Task:
Each line of the listing that includes "agent" should be reported.

• • • • •

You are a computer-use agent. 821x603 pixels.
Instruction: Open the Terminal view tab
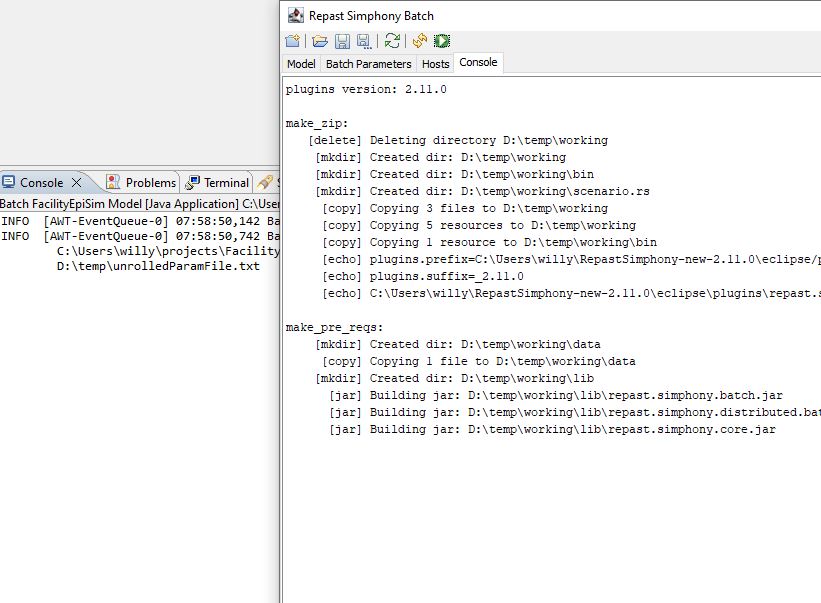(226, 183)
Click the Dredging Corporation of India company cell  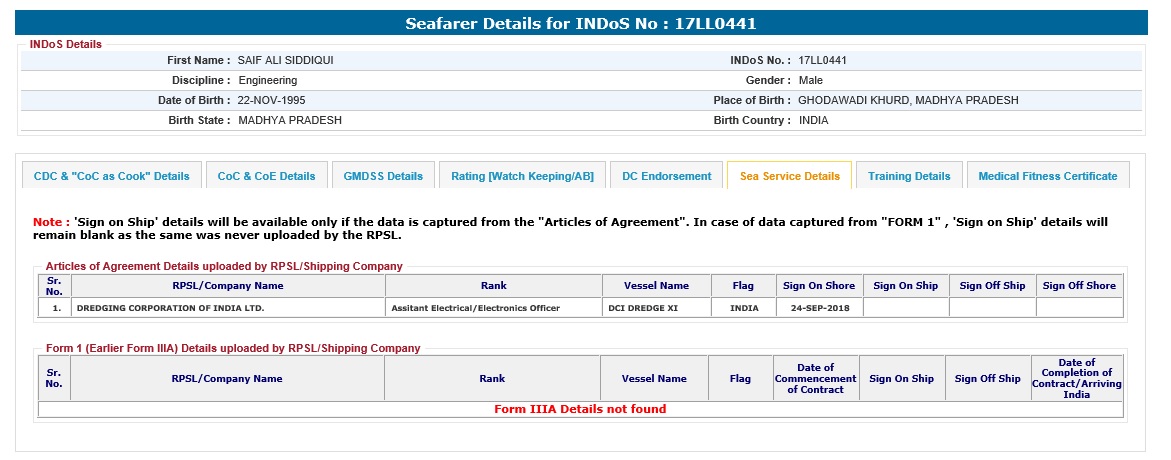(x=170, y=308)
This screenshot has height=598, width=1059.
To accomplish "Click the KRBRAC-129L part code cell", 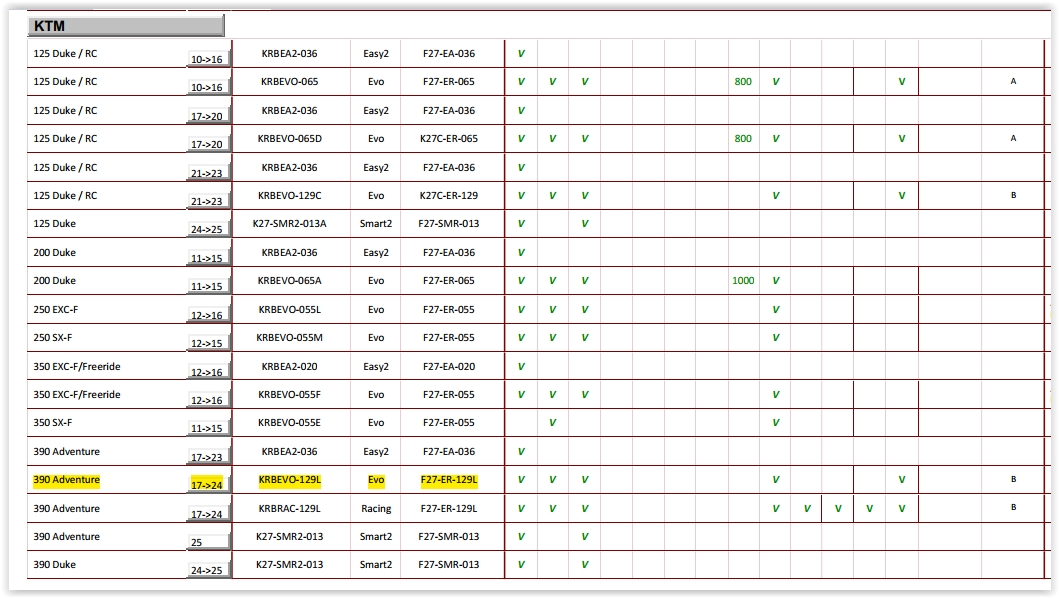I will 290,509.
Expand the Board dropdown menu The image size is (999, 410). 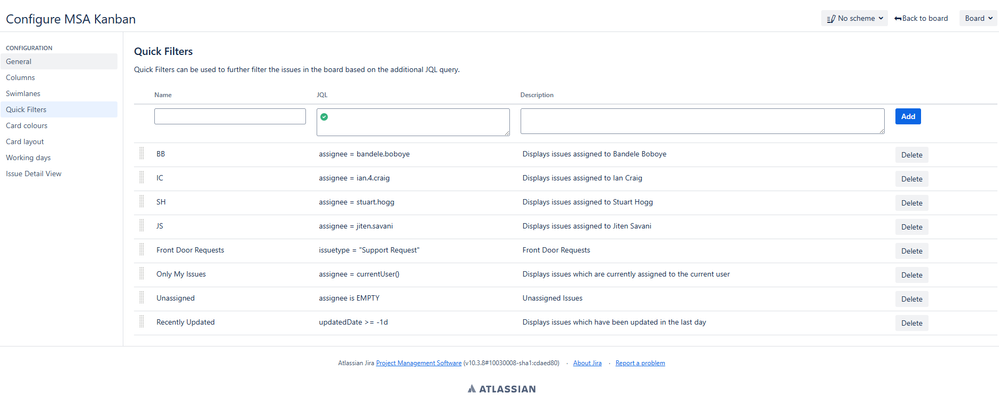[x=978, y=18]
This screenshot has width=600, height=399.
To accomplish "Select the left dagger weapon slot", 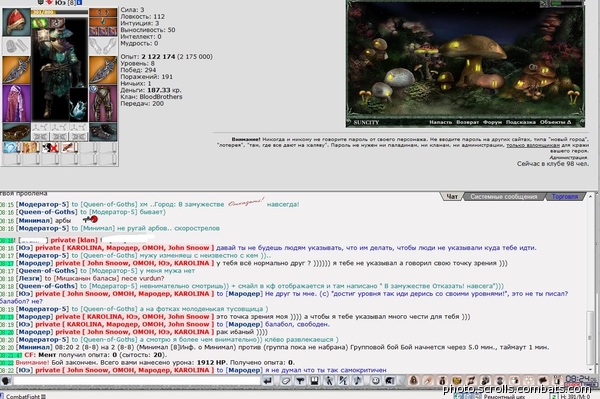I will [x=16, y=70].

• • • • •

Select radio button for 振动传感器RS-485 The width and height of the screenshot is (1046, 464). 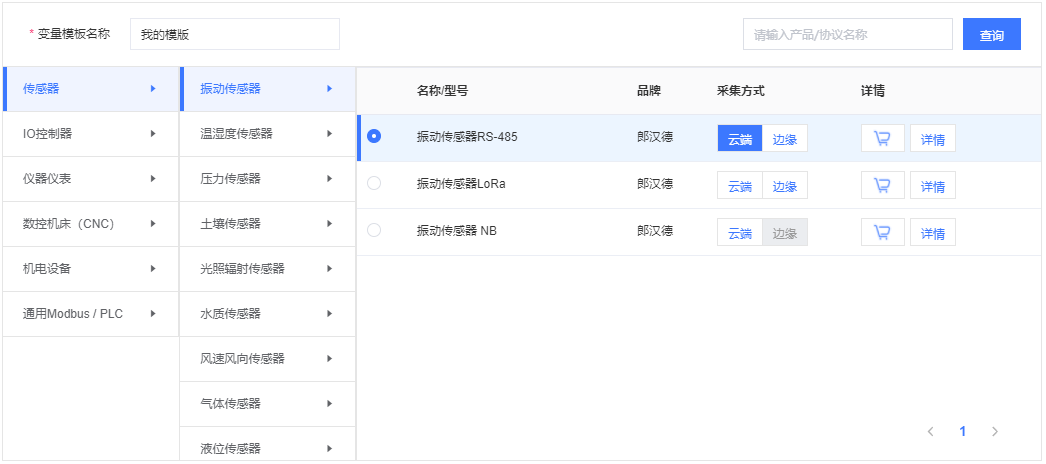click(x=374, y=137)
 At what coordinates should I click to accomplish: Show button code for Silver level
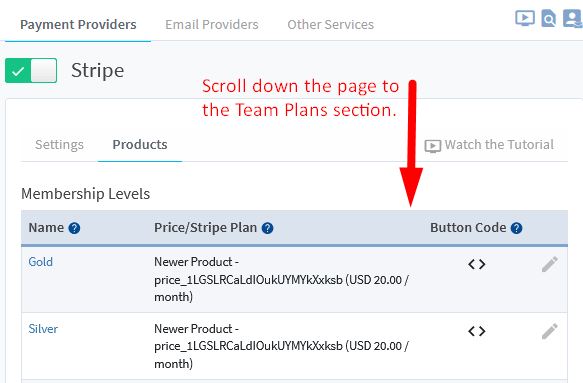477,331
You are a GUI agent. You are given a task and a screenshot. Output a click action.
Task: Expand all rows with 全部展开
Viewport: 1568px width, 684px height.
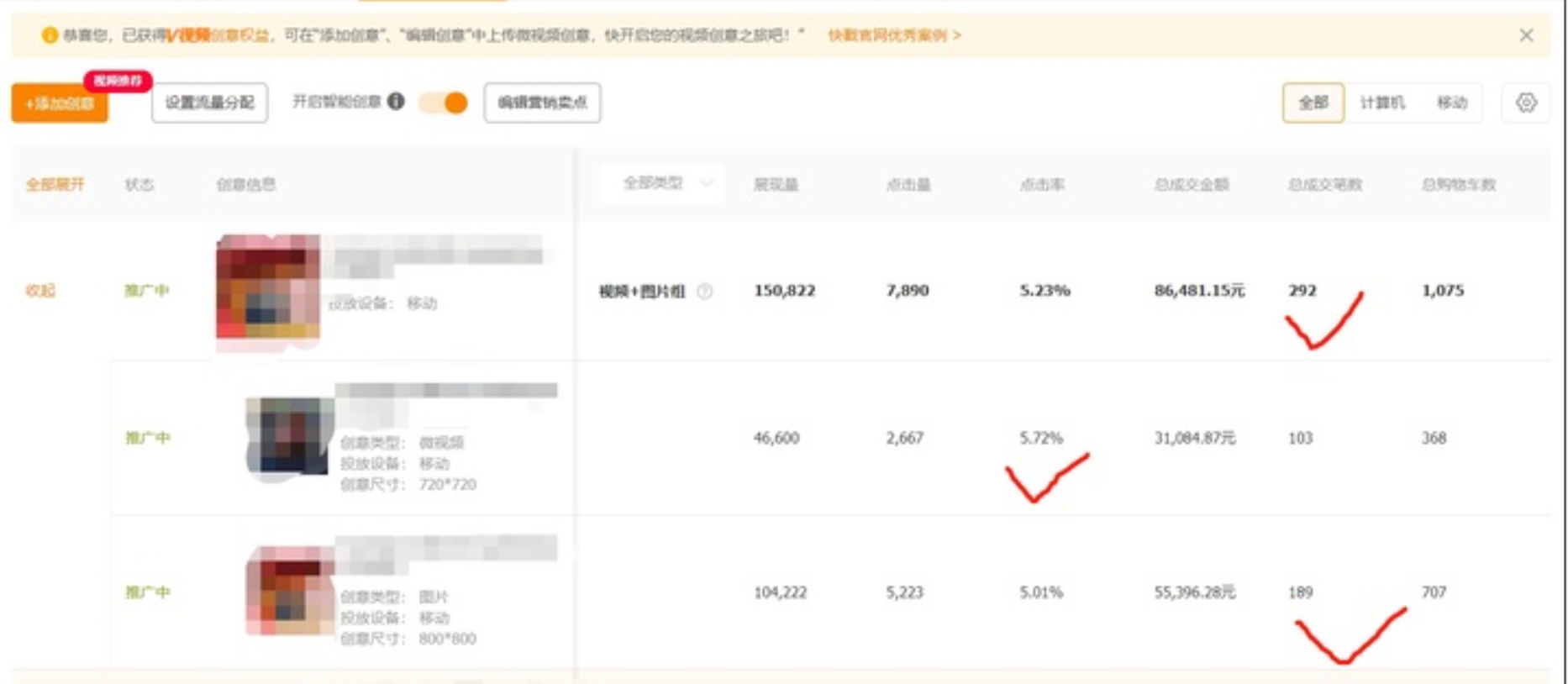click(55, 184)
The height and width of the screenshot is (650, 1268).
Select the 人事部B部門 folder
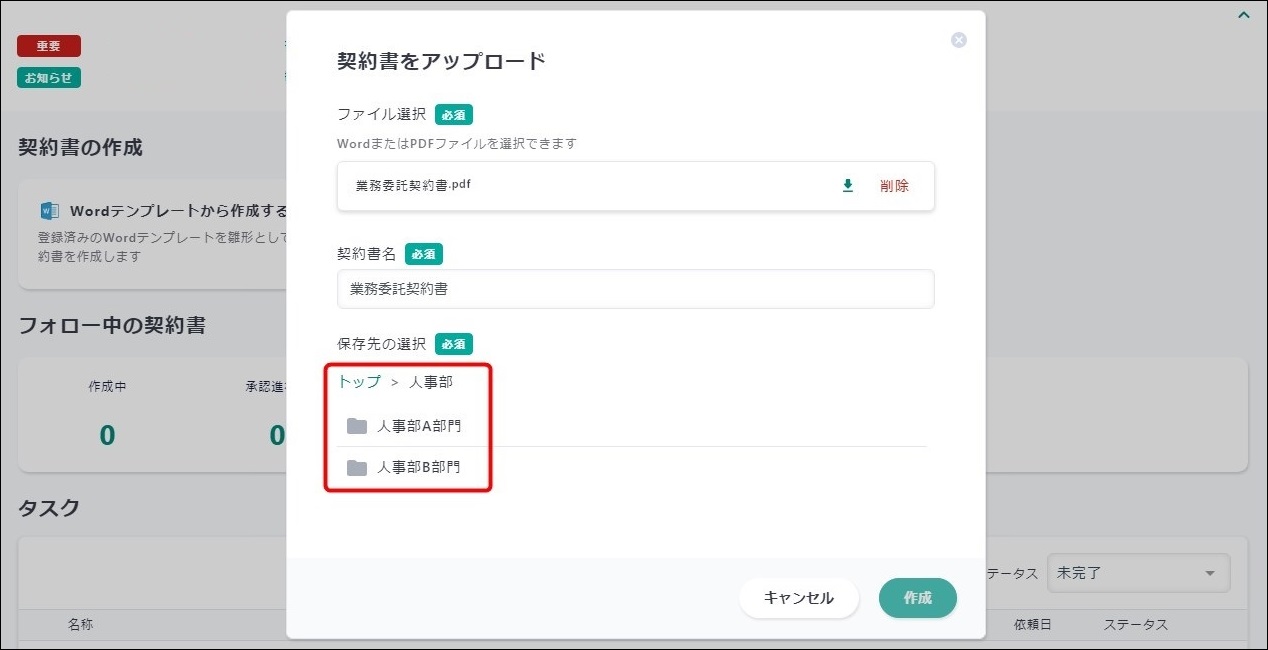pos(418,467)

• • • • •

Answer section:
You are a computer-use agent. 821x603 pixels.
You are a GUI agent. You are given a task and a screenshot. Output a click action.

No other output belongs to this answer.